Hacker News new | ask | show | jobs
by sendtown_expwy 1938 days ago
If the text encoder's representation of "spiderman" and "spider" are close together, then the image encoder is penalized if it makes the image representations far apart from each other. So what we are witnessing here could simply be the neuron that says "I think 'spider' appears in the caption'". Of course it could be that the network understands the metaphorical relationship of spiderman to spiders, but the simpler explanation seems more plausible to me.
1 comments

Right, so I don't think the surprise is that the neuron responds to a picture of spiderman and a picture of a spider. What's surprising is that it responds to a picture of spiderman, and a picture of the text "spider". The thing that's interesting is not that it understands that the concept of a spider and the concept of spiderman are close together, it's that the same neuron is responsible for both the visual depiction of spiderman, and for an image of the text.

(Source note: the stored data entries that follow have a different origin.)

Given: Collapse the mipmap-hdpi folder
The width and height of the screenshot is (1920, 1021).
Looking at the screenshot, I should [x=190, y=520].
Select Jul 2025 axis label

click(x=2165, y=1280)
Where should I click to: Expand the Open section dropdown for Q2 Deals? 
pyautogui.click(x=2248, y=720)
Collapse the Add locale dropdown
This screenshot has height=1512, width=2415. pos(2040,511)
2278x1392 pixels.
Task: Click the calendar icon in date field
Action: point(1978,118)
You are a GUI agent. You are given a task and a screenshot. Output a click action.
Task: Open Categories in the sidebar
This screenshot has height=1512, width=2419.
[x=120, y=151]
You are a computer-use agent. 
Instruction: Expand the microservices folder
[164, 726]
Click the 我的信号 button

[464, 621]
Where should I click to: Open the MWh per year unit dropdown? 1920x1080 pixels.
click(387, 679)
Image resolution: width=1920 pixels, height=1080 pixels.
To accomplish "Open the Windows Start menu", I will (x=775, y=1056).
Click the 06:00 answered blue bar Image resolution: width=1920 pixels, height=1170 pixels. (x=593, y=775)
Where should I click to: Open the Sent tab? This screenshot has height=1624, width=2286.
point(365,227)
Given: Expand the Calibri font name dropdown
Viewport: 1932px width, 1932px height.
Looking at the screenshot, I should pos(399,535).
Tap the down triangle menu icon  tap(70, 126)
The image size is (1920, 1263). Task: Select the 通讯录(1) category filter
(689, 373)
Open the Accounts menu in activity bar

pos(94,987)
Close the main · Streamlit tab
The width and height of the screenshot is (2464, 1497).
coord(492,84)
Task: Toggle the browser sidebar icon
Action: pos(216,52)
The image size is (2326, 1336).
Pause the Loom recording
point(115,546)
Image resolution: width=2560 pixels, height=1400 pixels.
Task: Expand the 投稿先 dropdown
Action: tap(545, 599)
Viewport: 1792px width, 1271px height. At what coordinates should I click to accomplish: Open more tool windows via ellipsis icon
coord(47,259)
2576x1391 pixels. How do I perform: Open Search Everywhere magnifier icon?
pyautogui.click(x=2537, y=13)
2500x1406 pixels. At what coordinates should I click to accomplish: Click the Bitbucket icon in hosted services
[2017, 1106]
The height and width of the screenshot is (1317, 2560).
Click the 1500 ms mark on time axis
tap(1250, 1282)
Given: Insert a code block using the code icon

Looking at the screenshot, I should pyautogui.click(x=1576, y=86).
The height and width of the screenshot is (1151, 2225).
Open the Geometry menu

In previous networks, you'd maybe have a neuron that detected a picture of text in general, but not one that would look for a particular word as well as the image it corresponds to.
If its deep in the network, though, couldn't you interpret it as a single neuron responsible for the substring "spider" in the caption? That seems less surprising. But, I see your point.
Yeah, I mean it's definitely the case that the signal here is that words occur in captions for pictures of text as for pictures of objects. But if you do this same experiment of visualizing dataset examples for other networks (like ones trained on Imagenet), you don't find this sort of multimodal neuron.
I am not sure if I get it, but isn't the CLIP "multi-modal" neuron just considered as "multi-modal" because it occurs some layers before the actual output? I am not sure, but maybe the indirection is just obfuscation and not a sign of abstraction.